AK Parti’nin Van Tuşba İlçe Başkanı Naif Şabu, Türkiye Barolar Birliği Başkanı Metin Feyzioğlu’na tepki göstererek, “Van’ın yolunu bilmeyenler, Van’da olan bitene at gözlükleriyle bakanlar, Van üzerinden siyasi rant devşirenler, bu işi hukuk kimliği taşıyarak yapmasınlar, Van’ı ve Van halkını şahsi hesapları için konuşmalarına malzeme yapmasınlar. Bu hadsizliktir, bilgisizliktir, boşboğazlıktır” dedi. 

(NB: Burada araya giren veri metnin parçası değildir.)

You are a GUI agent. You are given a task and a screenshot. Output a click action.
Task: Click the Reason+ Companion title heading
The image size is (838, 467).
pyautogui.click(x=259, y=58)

Başkan Şabu, Danıştay’ın kuruluş yıldönümünde konuşan Feyzioğlu’nun baştan sona siyasi içerikli hazırlanmış bir konuşma yaptığını vurgulayarak, “Bugüne kadar Türkiye siyasetine herkes balans ayarı vermeye kalkıştı. Kendini hukuktan, yasama, yürütme ve yargı erkinden ve milletten üstün tutan bozuk zihniyetler ve karanlık odakların işbirlikçileri, seçilmiş iradeye müdahale etme hakkını kendilerinde görmüşlerdir. Demokrat Parti döneminde askeri cunta ile başlayan demokrasiye balans ayarı geleneği, her on yılda bir yapılan askeri darbe ve müdahalelerle devam etmiş, son dönemlerde 28 Şubat başta olmak üzere Sarıkız, Ergenekon, Ayışığı, 27 Nisan E-Muhtırası ve daha nice safsatalarla halkın iradesine ipotek konulmuş. Türkiye’nin tam bağımsızlık ve ileri demokrasi özlemi ertelenmiştir. Bu zihniyetin en son ürünü olan ve seçilmiş iradeye tahammül noktasında sınırları zorlayan, aşan paralel yapı da tarihin tozlu sayfalarında yerini alırken, seçilmiş hükümetin lideri Başbakanımız ve Genel Başkanımız Sayın Recep Tayyip Erdoğan, Cumhurbaşkanı ve Genelkurmay Başkanı’nın hazır bulunduğu bir ortamda protokol kurallarına, devlet teamüllerine, devlet geleneğine aykırı ve de hiç hoş olmayan bir konuşma yapılmıştır.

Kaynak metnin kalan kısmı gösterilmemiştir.